Under eye-tracking methodology, the child watches prerecorded movies on a monitor of women acting as caregivers, singing, and talking to an infant. It is well established that when viewing a social scene, typically developing adults focus on the eye region of the face, but those with autism look less at the eyes and significantly more at the mouth, body, and objects in the social scene. Those findings have been replicated in school-aged children, adolescents, and toddlers down to aged 2 years, she noted.
In infant studies, eye-tracking testing is performed at least 10 times from birth to age 3, with vocal recordings and clinical assessments at different periods.
Summarizing the findings, Dr. Saulnier said infants at low risk who have a typical outcome show a steady fixation of eye gaze from birth. But infants who are at high risk for ASD and "develop ASD by age 3 show a rapid decline in eye fixation between 2 and 6 months of age that is more predictive of ASD than any clinical measure."
Autism cannot be diagnosed with this test alone, she said. (Most of this work was conducted at the Yale Child Study Center, before she moved to Emory, she said.)
She provided examples of a 5-month-old low-risk infant, who developed typically and focused at the eye region of the face, contrasting with another 5-month old infant, who went on to develop autism by agd 3, who was not looking at the eye region of the face, focusing on the mouth, body, and objects.
Another example she showed was an infant who had normal results at 3 and 6 months, but by 9 months, the researchers started to see a shift, which she described as the "unfolding of autism." This child was diagnosed with autism at 12 months.

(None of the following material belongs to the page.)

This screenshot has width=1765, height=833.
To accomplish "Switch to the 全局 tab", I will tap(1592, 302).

She added, however, that it is rare to see that symptomatology so early and pronounced.
While it would be assumed that the children who go on to develop autism manifest the lack of eye fixation from birth, another finding from eye fixation studies is that the opposite is true, and "babies who went on to develop autism actually had significantly more eye fixation in the first 2 months of life," Dr. Saulnier said.
Typically developing infants maintain this focus on the eyes, "but whatever is happening in autism to make social monitoring not as salient, they’re trailing off, and you’re seeing this derailment in this eye fixation."

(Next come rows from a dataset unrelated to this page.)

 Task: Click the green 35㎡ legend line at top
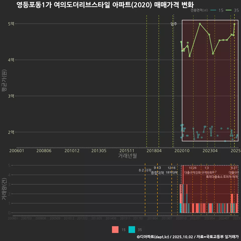pyautogui.click(x=229, y=10)
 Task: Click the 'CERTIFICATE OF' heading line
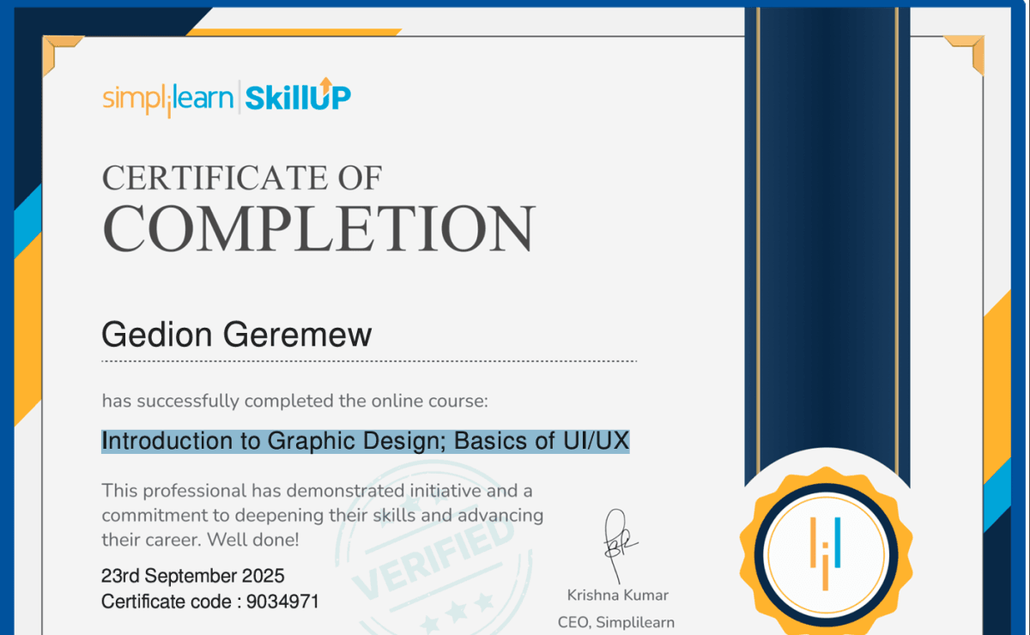click(241, 178)
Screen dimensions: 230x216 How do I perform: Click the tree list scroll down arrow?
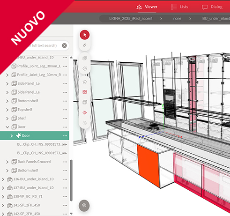(71, 214)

Other results of eye-tracking sibling studies might provide information about a window of opportunity – at about age 9-12 months – for an intervention "that could capitalize on the potential for resilience, she noted.

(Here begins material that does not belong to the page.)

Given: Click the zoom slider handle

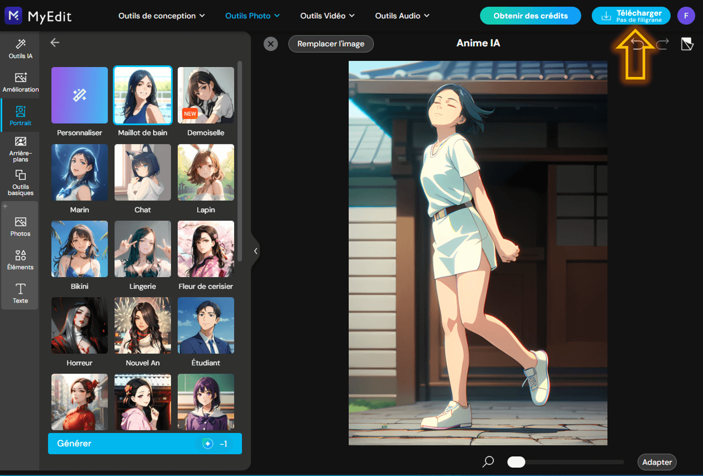Looking at the screenshot, I should (516, 462).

In infants whose older siblings have ASD and are either unaffected or have "shadow symptoms" of autism at age 3 years, eye-tracking results indicate that after reduced eye fixation, they exhibit a "course correction" in increased eye fixation that appears to start around 9 months of age.
Why this occurs is not understood, but this observation sheds some light on a possible window of time during which something could be done, before autism fully unfolds, such as coaching strategies for parents on keeping their child engaged "to produce a course correction if it wasn’t naturally going to occur," Dr. Saulnier said.
She and her associates are now conducting a randomized, controlled study of infants at risk at 12 months, evaluating a potential way to correct the course.
Among the goals in the future is to reduce the mean age of an autism diagnosis so that, once recognized, effective interventions can be started that could affect outcomes, she said. Although autism can be reliably diagnosed by 18-24 months, the mean age of ASD diagnosis is currently about 4.5 years, she noted.
Dr. Carter disclosed that she is one of the developers of the BITSEA screening tool, used in the study she presented. Dr. Saulnier had no disclosures; the studies she presented received support from the National Institute of Mental Health, the National Institute of Child Health and Human Development, the Marcus Foundation, and the Whitehead and Woodruff Foundations. Dr. Miller said the UCSD study has been funded by NIMH, Autism Speaks, and the MINDlist.